Cloning and characterization of ATRAP, a novel protein that interacts with the angiotensin II type 1 receptor

The carboxyl-terminal cytoplasmic domain of the angiotensin II type 1 (AT(1)) receptor has recently been shown to interact with several classes of cytoplasmic proteins that regulate different aspects of AT(1) receptor physiology. Employing yeast two-hybrid screening of a mouse kidney cDNA library with the carboxyl-terminal cytoplasmic domain of the murine AT(1a) receptor as a bait, we have isolated a novel protein with a predicted molecular mass of 18 kDa, which we have named ATRAP (for AT(1) receptor-associated protein).

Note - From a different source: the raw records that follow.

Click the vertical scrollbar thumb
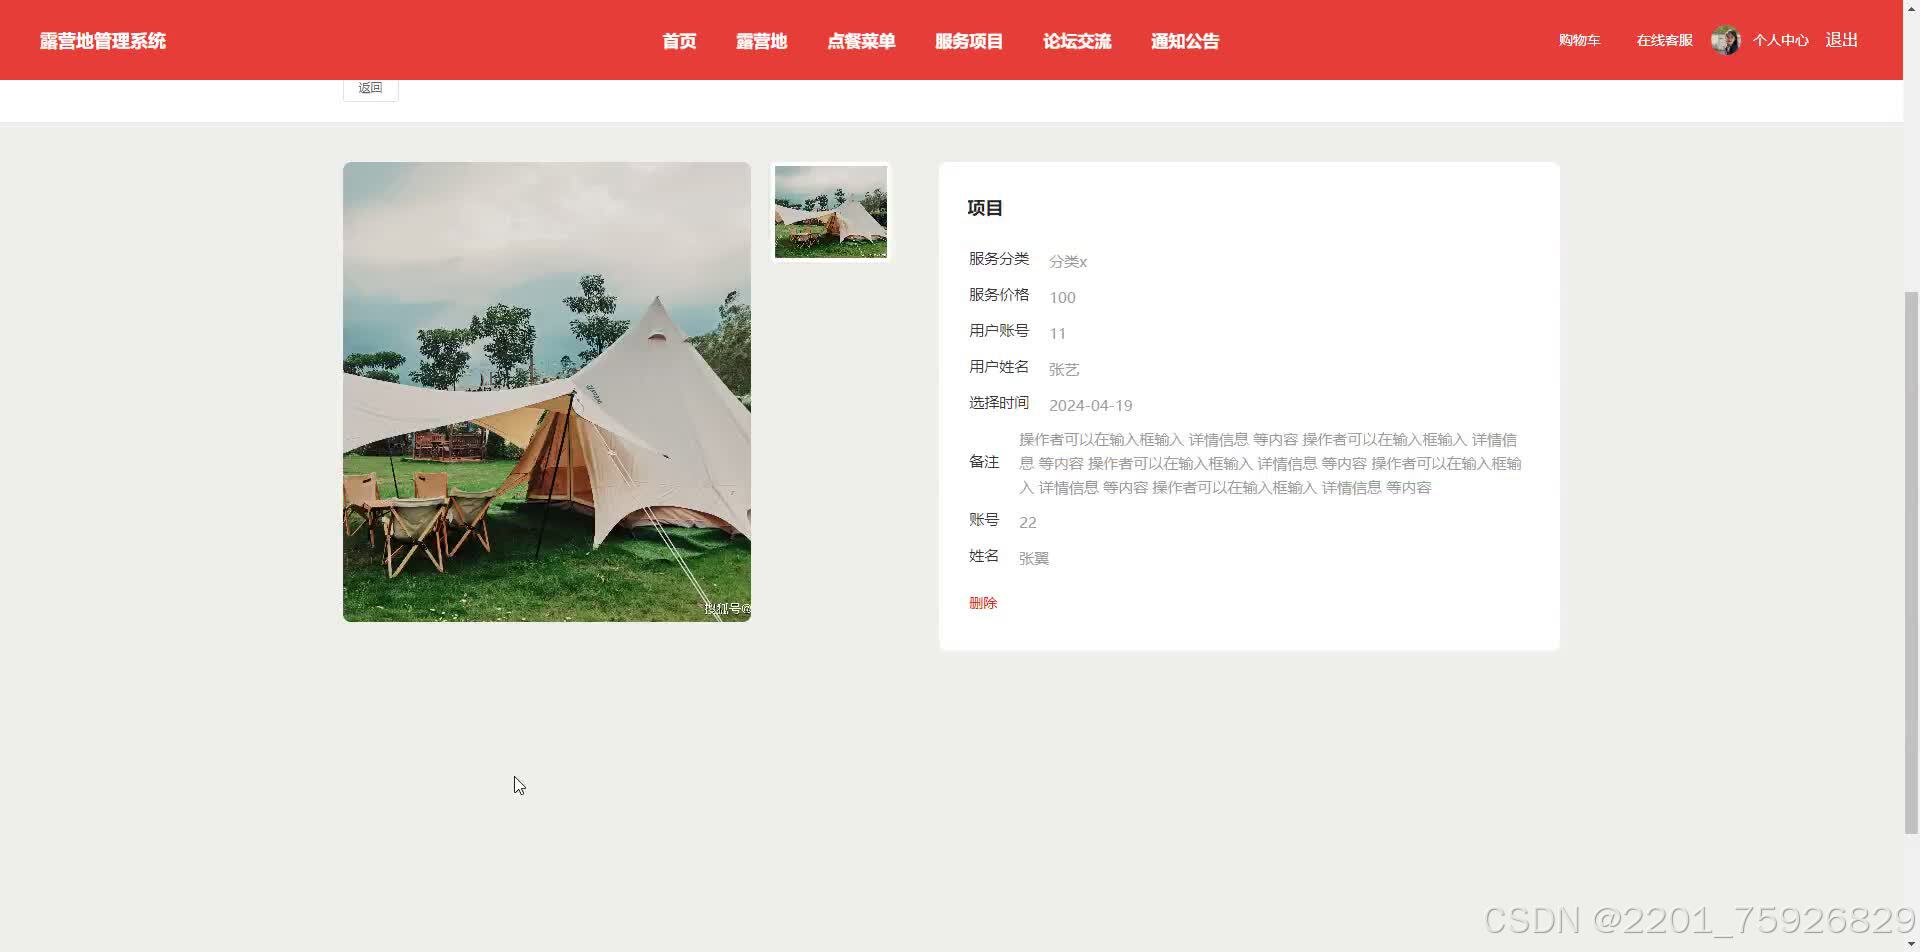Viewport: 1920px width, 952px height. click(1911, 562)
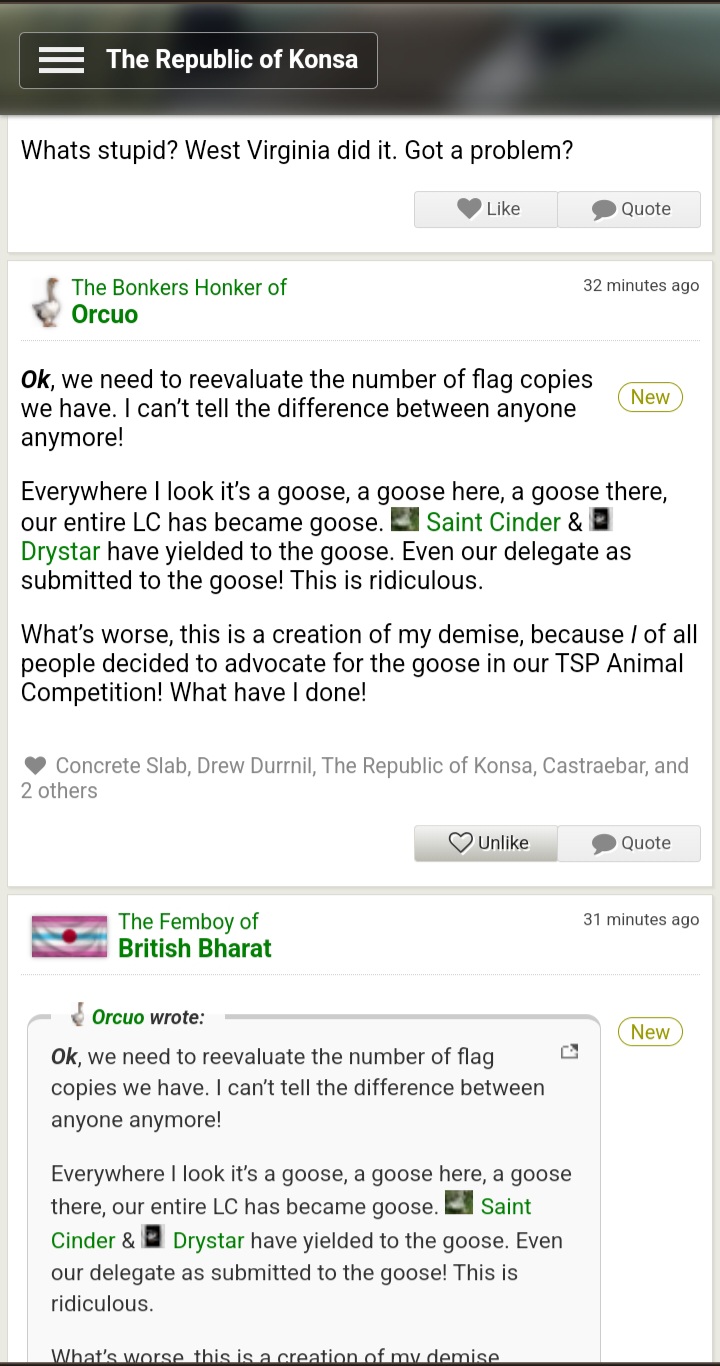Quote Orcuo's goose post

630,843
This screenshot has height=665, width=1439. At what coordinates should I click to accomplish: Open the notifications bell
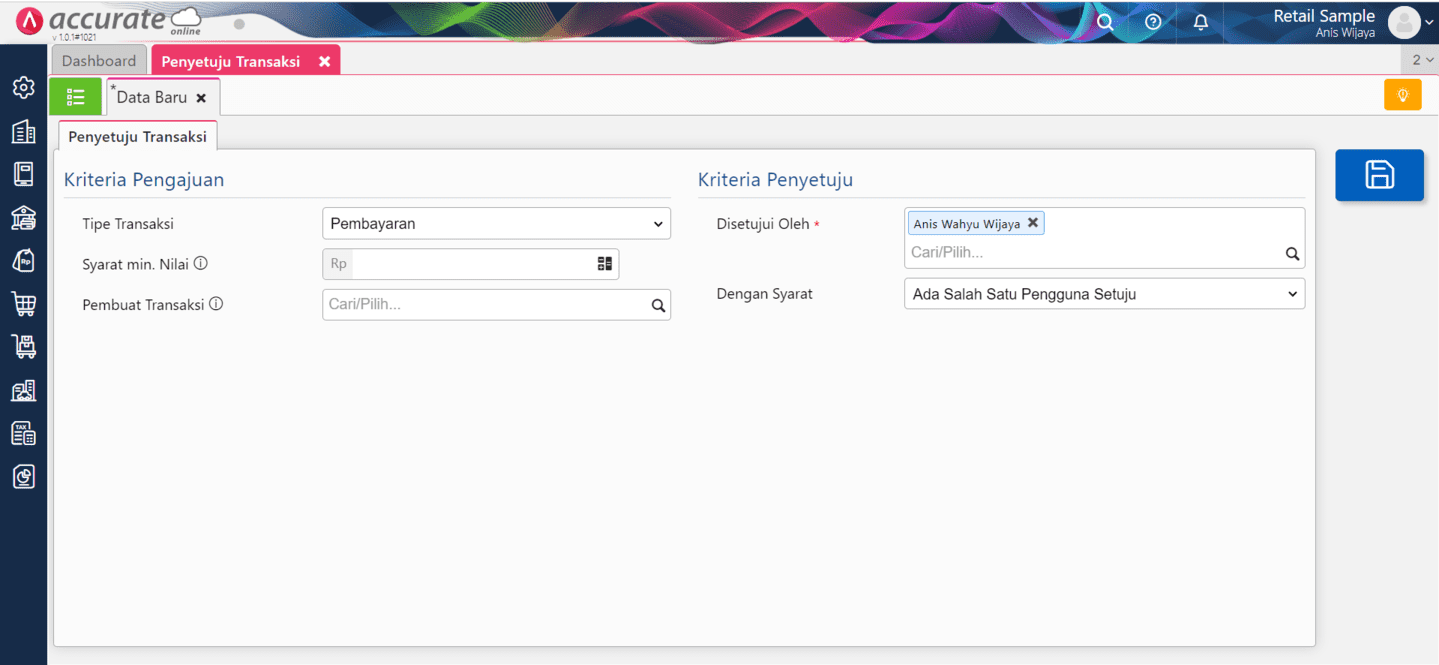click(x=1201, y=22)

ATRAP interacts specifically with the carboxyl-terminal domain of the AT(1a) receptor but not with those of ansotensin II type 2 (AT(2)), m(3) muscarinic acetylcholine, bradykinin B-2, endothelin B, and beta(2)-adrenergic receptors, The mRNA of ATRAP was abundantly expressed in kidney, heart, and testis but was poorly expressed in lung, liver, spleen, and brain. The ATRAP-AT(1a) receptor association was confirmed by affinity chromatography, by specific co-immunoprecipitation of the two proteins, and by fluorescence microscopy, showing co-localization of these proteins in intact cells. Overexpression of ATRAP in COS-7 cells caused a marked inhibition of AT(1a) receptor-mediated activation of phospholipase C without affecting m(3) receptor-mediated activation. In conclusion, we have isolated a novel protein that interacts specifically with the carboxyl-terminal cytoplasmic domain of the AT(1a) receptor and affects AT(1a) receptor signaling.